• [Task brief]
Each line of the data below that carries the word "page" needs to be copied.

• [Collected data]
......
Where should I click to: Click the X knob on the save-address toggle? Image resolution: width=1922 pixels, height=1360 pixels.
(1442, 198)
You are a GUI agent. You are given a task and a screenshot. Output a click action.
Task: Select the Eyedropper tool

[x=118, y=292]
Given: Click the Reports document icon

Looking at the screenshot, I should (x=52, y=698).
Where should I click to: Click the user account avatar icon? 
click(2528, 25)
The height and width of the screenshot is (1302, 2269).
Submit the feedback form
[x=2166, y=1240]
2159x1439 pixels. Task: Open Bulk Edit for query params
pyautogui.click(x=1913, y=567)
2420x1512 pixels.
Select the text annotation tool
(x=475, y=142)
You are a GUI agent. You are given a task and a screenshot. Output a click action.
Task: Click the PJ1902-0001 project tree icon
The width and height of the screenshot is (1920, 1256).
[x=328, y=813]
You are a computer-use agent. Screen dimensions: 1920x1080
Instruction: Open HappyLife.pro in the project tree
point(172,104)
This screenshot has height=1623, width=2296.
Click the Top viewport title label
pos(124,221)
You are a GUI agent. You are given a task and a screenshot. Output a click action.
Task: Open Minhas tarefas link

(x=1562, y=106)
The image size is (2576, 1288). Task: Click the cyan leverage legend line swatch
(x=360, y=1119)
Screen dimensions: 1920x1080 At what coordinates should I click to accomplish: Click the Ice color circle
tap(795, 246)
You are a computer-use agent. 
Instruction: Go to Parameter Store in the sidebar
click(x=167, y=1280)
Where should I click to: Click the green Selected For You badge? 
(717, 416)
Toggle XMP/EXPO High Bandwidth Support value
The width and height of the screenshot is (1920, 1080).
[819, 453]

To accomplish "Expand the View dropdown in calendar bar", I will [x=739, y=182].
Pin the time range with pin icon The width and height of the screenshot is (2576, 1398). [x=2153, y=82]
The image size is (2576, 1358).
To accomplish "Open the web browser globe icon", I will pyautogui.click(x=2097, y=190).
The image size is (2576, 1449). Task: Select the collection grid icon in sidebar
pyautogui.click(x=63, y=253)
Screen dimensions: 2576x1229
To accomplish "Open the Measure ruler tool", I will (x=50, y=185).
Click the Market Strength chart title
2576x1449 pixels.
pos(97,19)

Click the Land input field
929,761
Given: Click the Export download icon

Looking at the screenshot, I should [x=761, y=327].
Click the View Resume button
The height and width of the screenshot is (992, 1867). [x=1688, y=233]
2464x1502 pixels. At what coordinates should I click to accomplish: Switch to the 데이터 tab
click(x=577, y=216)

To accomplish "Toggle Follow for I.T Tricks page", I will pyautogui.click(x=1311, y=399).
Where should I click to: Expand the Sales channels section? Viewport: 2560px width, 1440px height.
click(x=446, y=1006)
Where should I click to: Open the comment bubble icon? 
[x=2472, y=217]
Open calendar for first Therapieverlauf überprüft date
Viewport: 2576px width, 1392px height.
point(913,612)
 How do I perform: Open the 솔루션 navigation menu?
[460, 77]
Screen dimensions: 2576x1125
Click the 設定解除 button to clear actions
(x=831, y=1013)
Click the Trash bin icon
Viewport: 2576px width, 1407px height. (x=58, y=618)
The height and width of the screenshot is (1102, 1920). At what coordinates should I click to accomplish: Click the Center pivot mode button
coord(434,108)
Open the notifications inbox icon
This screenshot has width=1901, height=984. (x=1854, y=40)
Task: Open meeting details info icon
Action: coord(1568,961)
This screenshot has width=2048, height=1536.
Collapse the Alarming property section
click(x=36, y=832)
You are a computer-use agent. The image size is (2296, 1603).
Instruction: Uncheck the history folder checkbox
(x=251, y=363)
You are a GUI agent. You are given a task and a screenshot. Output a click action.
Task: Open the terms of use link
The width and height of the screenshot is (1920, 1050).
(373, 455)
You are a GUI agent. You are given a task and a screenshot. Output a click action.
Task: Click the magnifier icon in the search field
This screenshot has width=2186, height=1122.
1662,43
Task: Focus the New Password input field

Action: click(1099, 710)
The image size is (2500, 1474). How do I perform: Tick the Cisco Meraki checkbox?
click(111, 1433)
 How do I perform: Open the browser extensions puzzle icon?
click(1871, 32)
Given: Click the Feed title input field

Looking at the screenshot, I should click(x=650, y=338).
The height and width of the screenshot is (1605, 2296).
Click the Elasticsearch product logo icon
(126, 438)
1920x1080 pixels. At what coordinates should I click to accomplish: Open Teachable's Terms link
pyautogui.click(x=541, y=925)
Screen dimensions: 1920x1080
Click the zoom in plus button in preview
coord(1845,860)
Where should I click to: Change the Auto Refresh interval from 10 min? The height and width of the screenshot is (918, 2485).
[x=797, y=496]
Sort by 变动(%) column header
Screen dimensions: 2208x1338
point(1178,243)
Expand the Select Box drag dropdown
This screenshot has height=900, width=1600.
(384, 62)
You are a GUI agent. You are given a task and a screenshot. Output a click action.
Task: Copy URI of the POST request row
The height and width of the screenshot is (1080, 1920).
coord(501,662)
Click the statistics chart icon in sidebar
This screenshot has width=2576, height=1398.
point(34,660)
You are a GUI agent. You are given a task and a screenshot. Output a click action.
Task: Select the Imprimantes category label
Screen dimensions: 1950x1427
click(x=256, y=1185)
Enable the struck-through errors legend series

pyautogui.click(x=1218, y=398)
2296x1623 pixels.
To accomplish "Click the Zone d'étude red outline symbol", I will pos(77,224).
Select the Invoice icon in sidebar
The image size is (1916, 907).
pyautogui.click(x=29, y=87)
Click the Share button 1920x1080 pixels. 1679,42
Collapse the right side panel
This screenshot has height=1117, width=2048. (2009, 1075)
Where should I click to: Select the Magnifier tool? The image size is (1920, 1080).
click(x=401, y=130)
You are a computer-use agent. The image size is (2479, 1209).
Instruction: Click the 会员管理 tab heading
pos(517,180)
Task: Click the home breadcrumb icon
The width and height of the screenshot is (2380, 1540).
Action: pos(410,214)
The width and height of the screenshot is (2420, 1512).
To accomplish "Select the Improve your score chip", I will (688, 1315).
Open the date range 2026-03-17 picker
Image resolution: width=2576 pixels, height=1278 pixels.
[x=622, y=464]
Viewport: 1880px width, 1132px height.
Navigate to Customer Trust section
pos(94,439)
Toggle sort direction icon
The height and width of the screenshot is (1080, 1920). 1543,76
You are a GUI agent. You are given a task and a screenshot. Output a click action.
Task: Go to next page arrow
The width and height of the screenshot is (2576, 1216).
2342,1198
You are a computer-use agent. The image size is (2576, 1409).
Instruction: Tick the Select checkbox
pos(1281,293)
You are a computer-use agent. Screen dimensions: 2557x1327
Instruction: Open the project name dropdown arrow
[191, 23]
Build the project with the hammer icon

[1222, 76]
......
• [Solution to this task]
To accomplish "Toggle Follow for I.T Tricks page", I will pyautogui.click(x=1311, y=399).
Task: Go to next page arrow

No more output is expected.